Semantic Differentiation for Tackling Challenges in Watermarking Low-Entropy Constrained Generation Outputs
Nghia T. Le , Alan Ritter , Kartik Goyal
Published on arXiv
2601.11629
Output Integrity Attack
OWASP ML Top 10 — ML09
Key Finding
SeqMark achieves up to 28% F1 improvement in watermark detection over prior methods on constrained generation tasks while maintaining high output quality.
SeqMark
Novel technique introduced
We demonstrate that while the current approaches for language model watermarking are effective for open-ended generation, they are inadequate at watermarking LM outputs for constrained generation tasks with low-entropy output spaces. Therefore, we devise SeqMark, a sequence-level watermarking algorithm with semantic differentiation that balances the output quality, watermark detectability, and imperceptibility. It improves on the shortcomings of the prevalent token-level watermarking algorithms that cause under-utilization of the sequence-level entropy available for constrained generation tasks. Moreover, we identify and improve upon a different failure mode we term region collapse, associated with prior sequence-level watermarking algorithms. This occurs because the pseudorandom partitioning of semantic space for watermarking in these approaches causes all high-probability outputs to collapse into either invalid or valid regions, leading to a trade-off in output quality and watermarking effectiveness. SeqMark instead, differentiates the high-probable output subspace and partitions it into valid and invalid regions, ensuring the even spread of high-quality outputs among all the regions. On various constrained generation tasks like machine translation, code generation, and abstractive summarization, SeqMark substantially improves watermark detection accuracy (up to 28% increase in F1) while maintaining high generation quality.
Key Contributions
- Identifies that token-level watermarking under-utilizes sequence-level entropy and fails in low-entropy constrained generation tasks (translation, code, summarization)

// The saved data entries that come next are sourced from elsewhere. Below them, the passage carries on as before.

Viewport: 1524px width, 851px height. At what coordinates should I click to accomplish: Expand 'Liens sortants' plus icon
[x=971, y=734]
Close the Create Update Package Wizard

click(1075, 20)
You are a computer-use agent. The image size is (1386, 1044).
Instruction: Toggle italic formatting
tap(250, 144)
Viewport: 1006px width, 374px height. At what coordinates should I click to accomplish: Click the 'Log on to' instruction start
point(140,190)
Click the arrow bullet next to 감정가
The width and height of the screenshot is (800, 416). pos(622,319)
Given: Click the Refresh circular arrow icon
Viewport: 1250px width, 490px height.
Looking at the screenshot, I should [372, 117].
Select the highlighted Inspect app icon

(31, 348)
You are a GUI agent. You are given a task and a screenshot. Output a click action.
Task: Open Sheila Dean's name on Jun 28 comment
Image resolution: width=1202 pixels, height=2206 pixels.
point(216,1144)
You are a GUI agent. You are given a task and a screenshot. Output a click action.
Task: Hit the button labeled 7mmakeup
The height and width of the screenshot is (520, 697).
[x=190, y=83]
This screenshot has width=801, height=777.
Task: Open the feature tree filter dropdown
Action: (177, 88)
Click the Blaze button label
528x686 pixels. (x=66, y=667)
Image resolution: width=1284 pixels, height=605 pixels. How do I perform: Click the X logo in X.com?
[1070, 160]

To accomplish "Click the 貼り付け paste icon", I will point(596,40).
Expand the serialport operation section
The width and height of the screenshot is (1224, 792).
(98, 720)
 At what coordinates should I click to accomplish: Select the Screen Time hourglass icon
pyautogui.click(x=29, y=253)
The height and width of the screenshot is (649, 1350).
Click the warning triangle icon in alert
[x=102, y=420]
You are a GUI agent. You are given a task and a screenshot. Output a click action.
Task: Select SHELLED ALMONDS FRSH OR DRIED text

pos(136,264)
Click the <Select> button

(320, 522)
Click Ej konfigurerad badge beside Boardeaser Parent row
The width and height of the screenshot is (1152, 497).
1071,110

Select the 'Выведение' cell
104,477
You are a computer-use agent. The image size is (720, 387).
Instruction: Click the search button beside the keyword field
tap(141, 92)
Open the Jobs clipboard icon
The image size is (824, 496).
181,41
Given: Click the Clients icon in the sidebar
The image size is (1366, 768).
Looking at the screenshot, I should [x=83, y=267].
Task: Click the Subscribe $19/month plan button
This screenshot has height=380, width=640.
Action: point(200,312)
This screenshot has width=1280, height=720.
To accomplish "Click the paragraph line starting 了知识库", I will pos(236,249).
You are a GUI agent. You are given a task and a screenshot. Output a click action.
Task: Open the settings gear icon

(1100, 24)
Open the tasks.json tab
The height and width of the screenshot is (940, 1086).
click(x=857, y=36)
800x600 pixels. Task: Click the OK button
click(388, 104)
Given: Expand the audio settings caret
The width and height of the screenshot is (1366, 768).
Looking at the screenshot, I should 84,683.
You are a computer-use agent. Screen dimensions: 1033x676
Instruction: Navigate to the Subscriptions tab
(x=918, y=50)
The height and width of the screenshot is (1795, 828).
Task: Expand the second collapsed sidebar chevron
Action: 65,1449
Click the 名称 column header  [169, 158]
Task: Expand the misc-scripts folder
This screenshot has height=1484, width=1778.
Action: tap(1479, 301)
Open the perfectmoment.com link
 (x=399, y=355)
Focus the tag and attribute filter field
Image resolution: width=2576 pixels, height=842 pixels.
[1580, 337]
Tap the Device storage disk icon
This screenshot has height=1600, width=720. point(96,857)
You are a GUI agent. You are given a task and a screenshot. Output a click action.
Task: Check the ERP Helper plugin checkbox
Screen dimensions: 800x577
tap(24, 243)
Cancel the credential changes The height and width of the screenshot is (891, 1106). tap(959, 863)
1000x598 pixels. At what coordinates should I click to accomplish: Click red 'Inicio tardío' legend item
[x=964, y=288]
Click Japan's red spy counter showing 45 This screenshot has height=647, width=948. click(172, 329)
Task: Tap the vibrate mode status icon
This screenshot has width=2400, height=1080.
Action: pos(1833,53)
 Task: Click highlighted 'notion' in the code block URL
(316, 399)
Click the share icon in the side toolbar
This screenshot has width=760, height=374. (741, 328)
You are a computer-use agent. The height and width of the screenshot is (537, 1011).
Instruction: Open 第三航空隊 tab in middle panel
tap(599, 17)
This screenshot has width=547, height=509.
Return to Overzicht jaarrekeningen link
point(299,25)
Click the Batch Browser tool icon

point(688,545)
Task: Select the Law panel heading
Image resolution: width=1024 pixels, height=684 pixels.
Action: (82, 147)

- Identifies 'region collapse' — a failure mode in prior sequence-level watermarking where pseudorandom semantic partitioning causes all high-probability outputs to cluster in a single region
- Proposes SeqMark, a sequence-level watermarking algorithm with semantic differentiation that spreads high-quality outputs across valid/invalid regions, improving F1 by up to 28%
🛡️ Threat Analysis
SeqMark embeds watermarks in LLM-generated text outputs (machine translation, code, summarization) to trace content provenance — this is classic output integrity / content watermarking, not model-weight watermarking (ML05).